PPO Liabilities: modelling mortality risks

There are a lot of uncertainties inherent in the valuation and capital modelling of Periodical Payment Order (“PPO”) liabilities.  Not only is there no perfect hedge for the inflation indices applied to them, there is also very limited data upon which to base mortality models.

While much has been written on the challenges presented by liabilities indexed to care-worker salaries, less analysis has been performed on the way in which these are confounded with the various mortality risks in PPO claims, and how their importance varies according to portfolio size.

We illustrate below how portfolio size impacts the variability of outcomes, how varying the net discount rate (ie discount rate in excess of inflation) has a compounding effect on some of these mortality risks, and how other undesirable effects arising from mortality risk appear to persist regardless of portfolio size.

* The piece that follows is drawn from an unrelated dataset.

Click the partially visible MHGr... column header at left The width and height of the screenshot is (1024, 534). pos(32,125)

Different types of mortality risks in PPOs

The mortality risks arising from a PPO claim can be divided into 3 categories, namely:

  • Idiosyncratic risk – this is the risk that, even when the base mortality rates and mortality trend have been estimated correctly, individuals almost never die when expected(!)
  • Base table risk – this is the risk that the base mortality rates have been mis-estimated at the outset.  For a PPO claim, the main source of base table risks comes from the estimation error of the claimant’s life expectancy.  A secondary source of base table risks comes from mis-fitting the shape of the mortality curve for a given life expectancy.
  • Trend risk – this is the risk that the expected future mortality improvements have been mis-estimated.  In our view this provides the greatest source of mortality uncertainty to large risk carriers and across the marketplace as a whole.

As might be expected, the following illustrations predict that for a small claim portfolio, mortality risks are dominated by idiosyncratic risks.  As the claimant portfolio size increases, base table and then trend risks start to dominate the residual variability.

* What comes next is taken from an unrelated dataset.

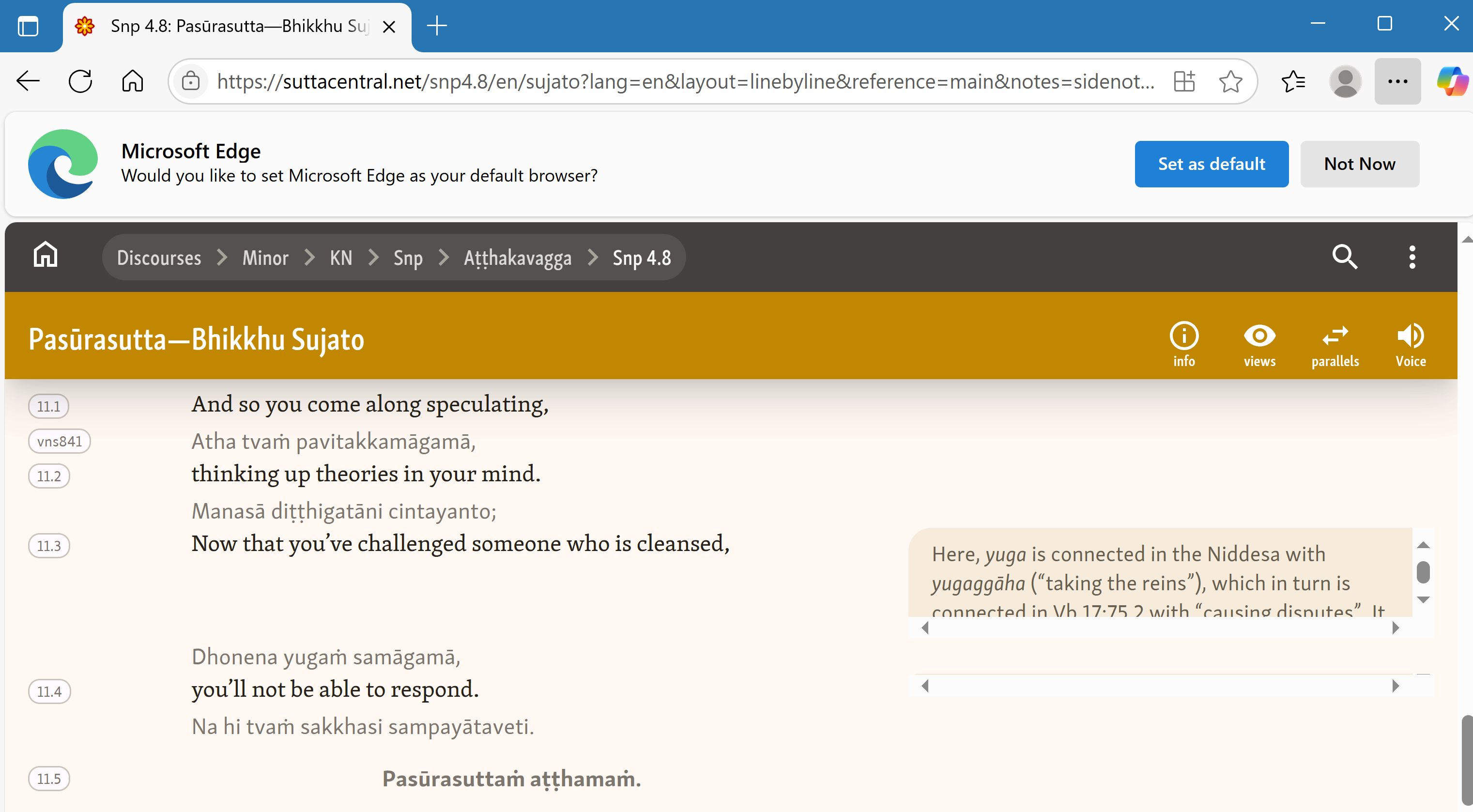
Task: Click segment reference 11.3
Action: [49, 546]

An illustrative model for PPOs

To illustrate the importance of the different mortality risks, we have built a Monte Carlo simulation model in R applied to a portfolio of 1, 10, 50 and 100 identical PPOs in payment.  In this application of the model we have allowed for idiosyncratic, base table and trend risk applied to the ONS 2012 mortality projections, a symmetric random error in mortality trend and a constant 5% pa inflation rate.  100,000 simulations were run.

Note that the results here represent just one of many models.  While they inform discussions on the key principles they should not be used without careful customisation to the particular portfolio.

Results – PPO Cashflow analysis

The four charts below show the cashflow projections for each claim portfolio.  The orange dashed line shows the mean cashflows, with the pink ranges indicating central percentiles and grey ranges indicating tail results in each year.  For instance take the top right chart for a portfolio with 10 claims, points A and B are the 10th and 90th percentiles respectively of the projected cashflows in 40 years’ time.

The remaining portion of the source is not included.